The current program, Operation Triton, is run by EU border organization Frontex, but does not have the resources to match the previous Mare Nostrum rescue program. That operation was run by the Italian government at a cost of 9 million euros per month and was discontinued last fall because the country could not maintain the expense.

Authorities hoped that fewer boats would set out on the journey if they knew there weren’t as many European ships ready to respond to distress calls, but so far the number of people taking the risky trips in unseaworthy vessels has only increased. In 2013, 42,000 migrants arrived in Italy via boat, but in 2014, 170,000 made the journey.

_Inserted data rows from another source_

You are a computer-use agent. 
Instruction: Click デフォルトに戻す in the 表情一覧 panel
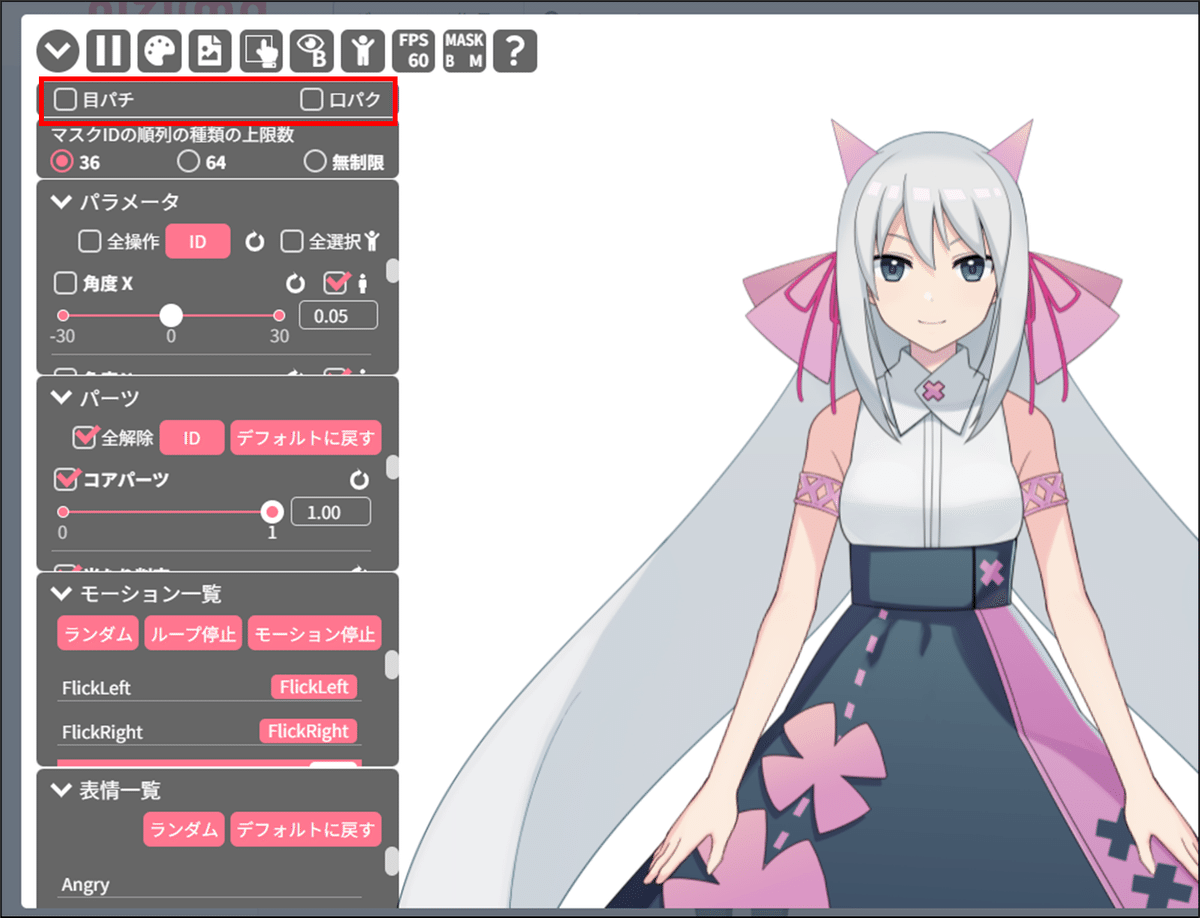tap(306, 829)
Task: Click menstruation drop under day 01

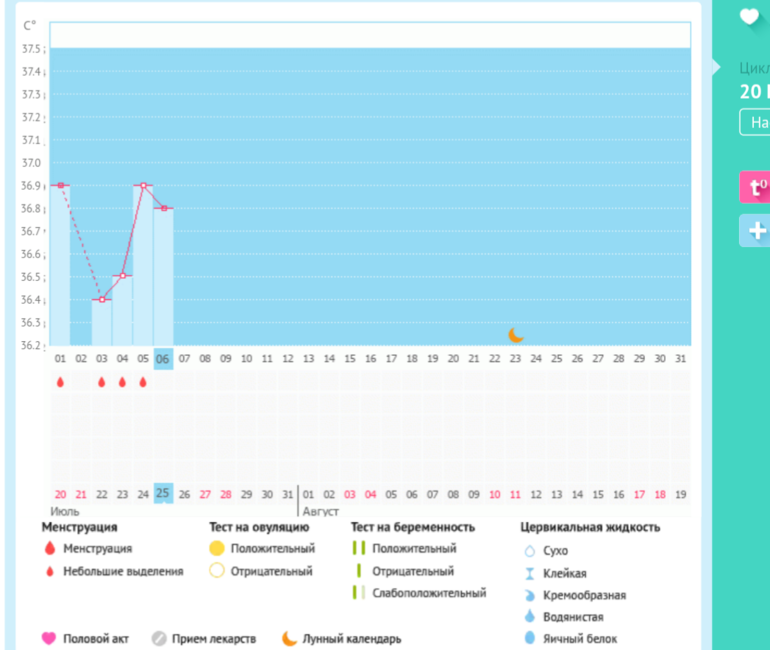Action: tap(60, 382)
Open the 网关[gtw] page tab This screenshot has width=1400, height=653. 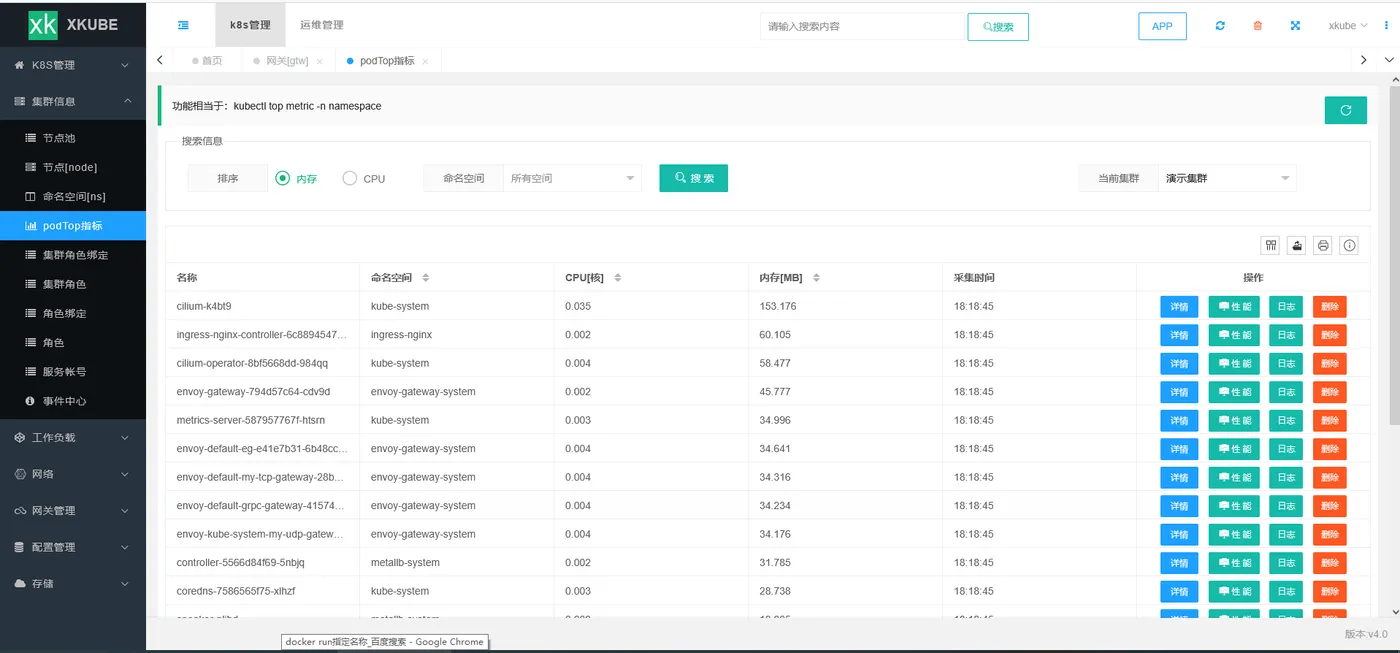tap(287, 61)
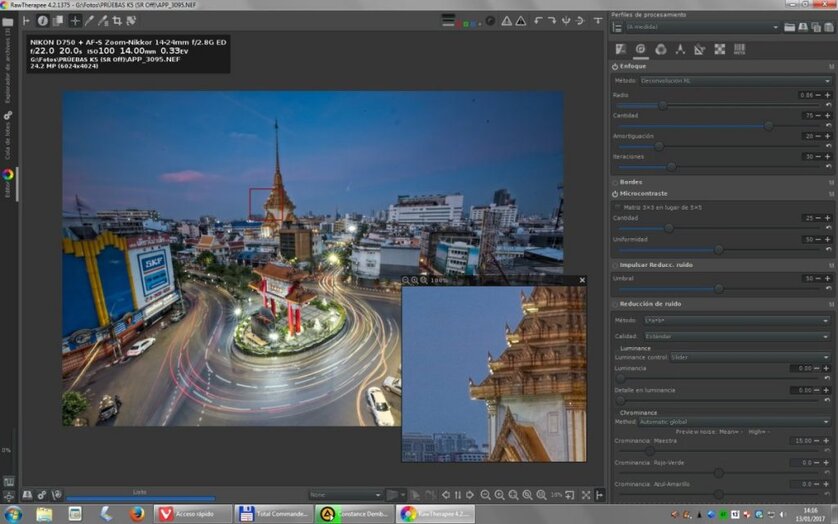Enable the Bordes tool
Image resolution: width=838 pixels, height=524 pixels.
coord(614,182)
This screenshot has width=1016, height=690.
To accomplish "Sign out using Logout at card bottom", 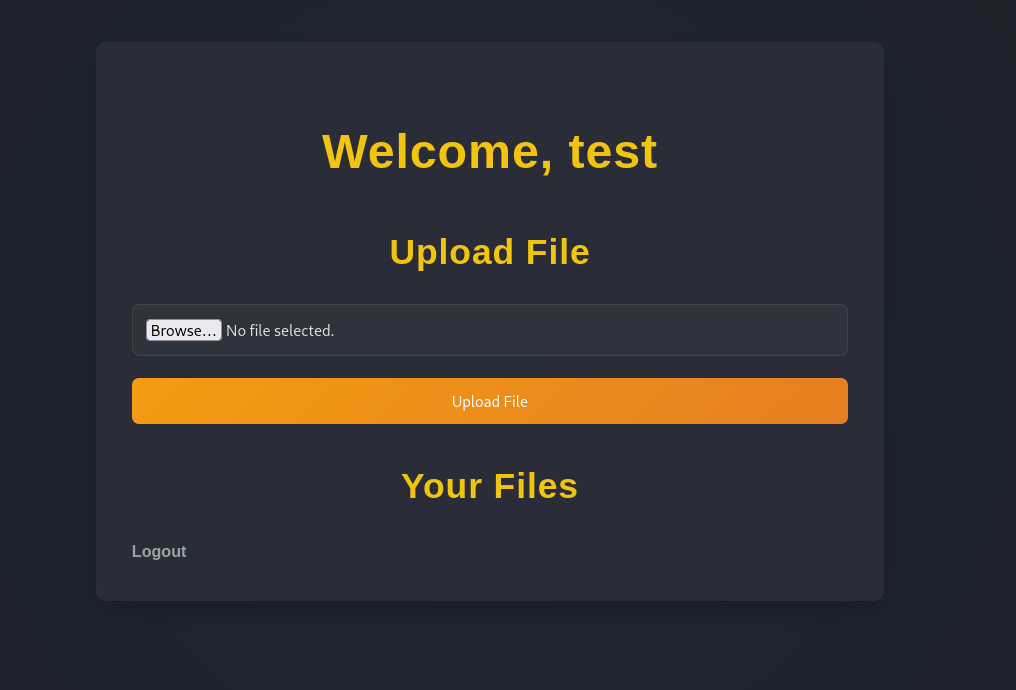I will pyautogui.click(x=159, y=551).
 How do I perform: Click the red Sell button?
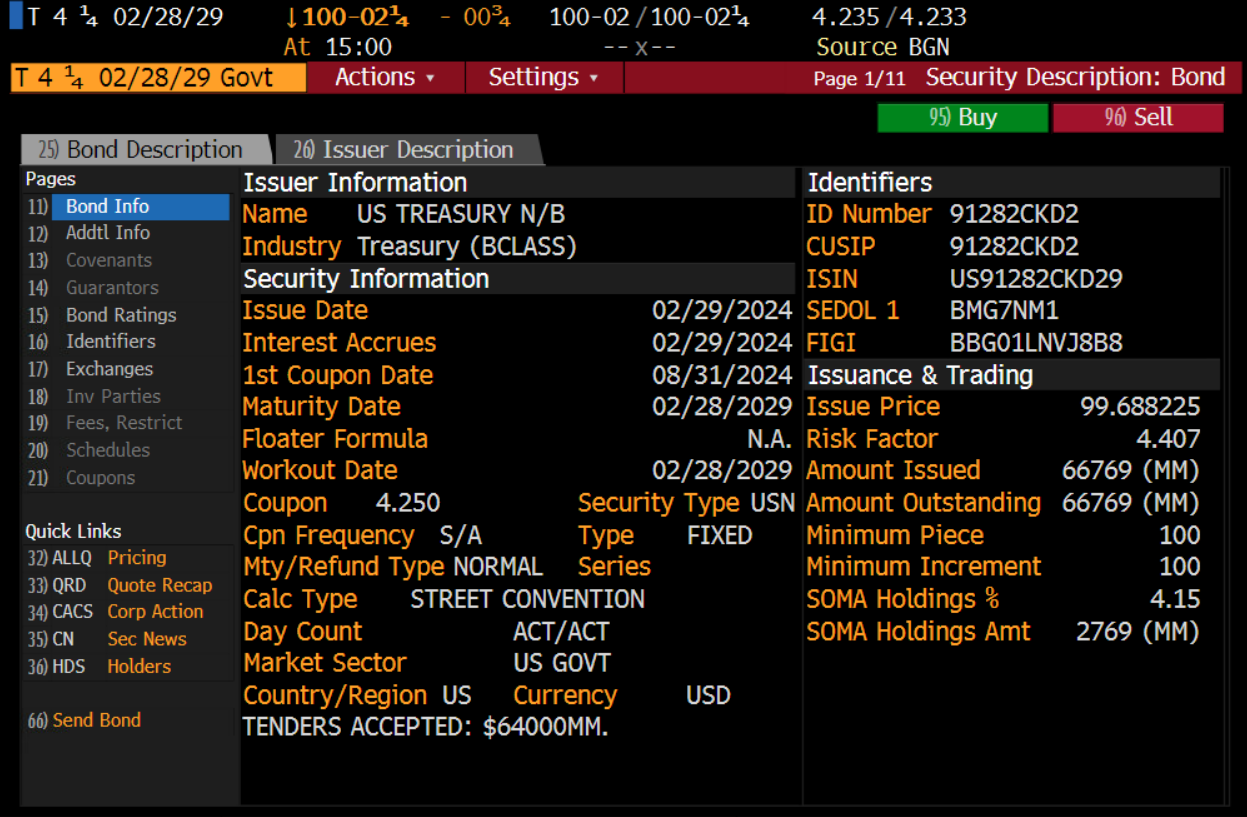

Italy has borne the brunt of the crisis because its coast is closest to the Libyan shores where the majority of smuggling networks run their operations, and Italian Prime Minister Matteo Renzi joined Tusk in requesting that the region’s leaders meet.

The 10-point plan also calls for increased efforts to capture and destroy boats used by smuggling networks to transport migrants. Smugglers often disembark passengers in smaller boats before they reach shore in an effort to evade authorities near the coast. The networks hope to return vessels back to Libya to pick up another group of migrants who arrive there from Syria and sub-Saharan Africa in hopes of making better lives in Europe.

The European Commission additionally said resources must be allocated towards emergency relocation, processing asylum applications and engaging with countries where migrants originate their journeys.

Many humanitarian organizations have long been calling for a more coordinated response to the crisis, saying European authorities were not doing enough to address the mass drownings. Amnesty International said the plan released Monday was a positive step away from the previous policy of denial and empty rhetoric, but must result in a comprehensive search-and-rescue operation with both sea and air support.

Finally a sense of urgency has mobilized European governments and EU institutions to act – at least on paper, said Iverna McGowan acting director of Amnesty International’s European Institutions Office. Thursday’s emergency summit will be the litmus test for Europe’s commitment to save lives in the Mediterranean. Words must now turn into concrete action specifically in the form of a European multi-nation and robust search and rescue operation.